Problem requirements:
Output, exactly and in full, only the lines from the one containing "You are a GUI" to the last line of the data. Pictures should not appear.

Provided information:
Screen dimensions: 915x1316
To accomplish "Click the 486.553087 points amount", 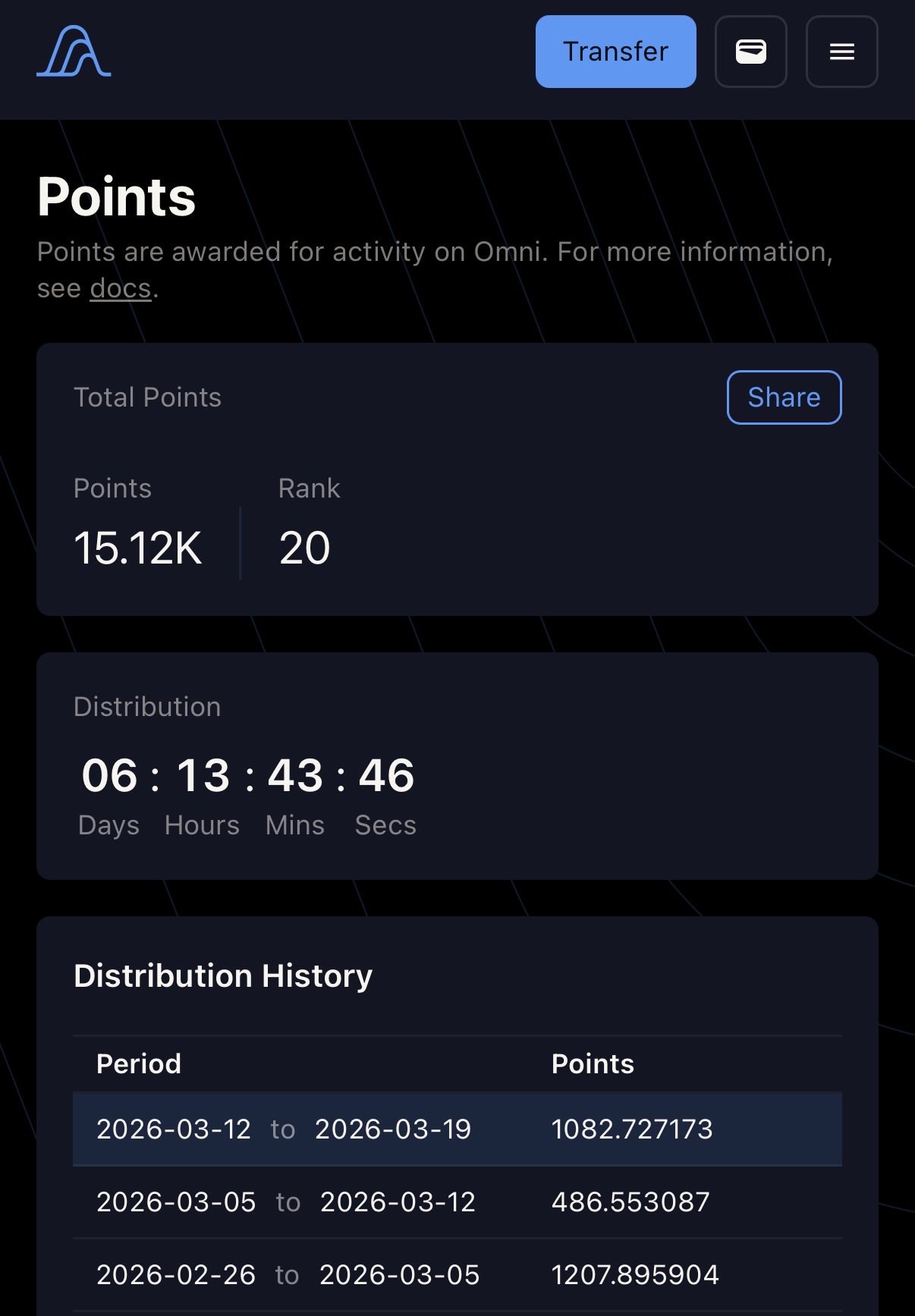I will pyautogui.click(x=630, y=1202).
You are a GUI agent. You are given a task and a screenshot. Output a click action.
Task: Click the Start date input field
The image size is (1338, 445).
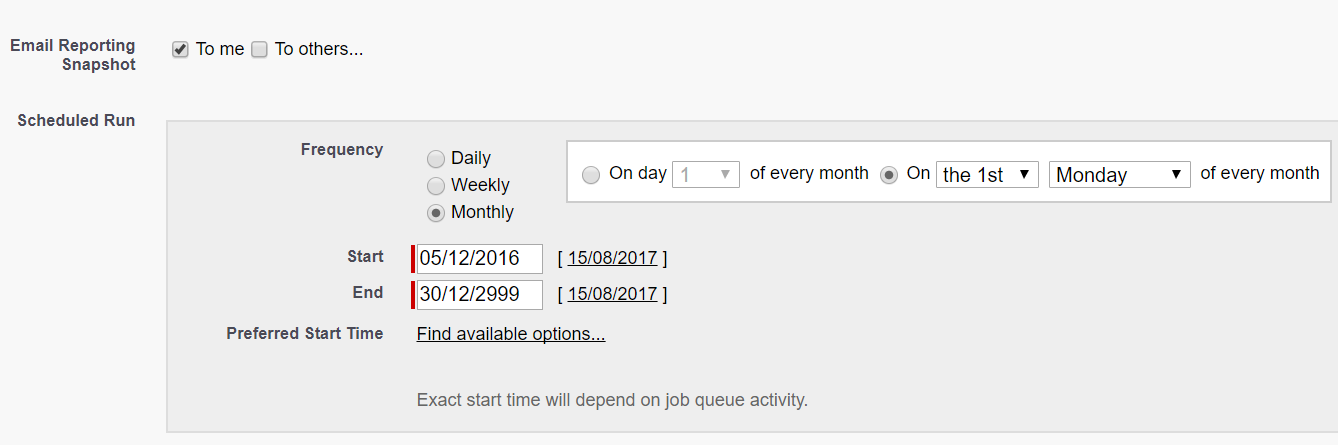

The answer:
You are a GUI agent. You are given a task and a screenshot. Output a click action.
Task: Click the Start date input field
The image size is (1338, 445).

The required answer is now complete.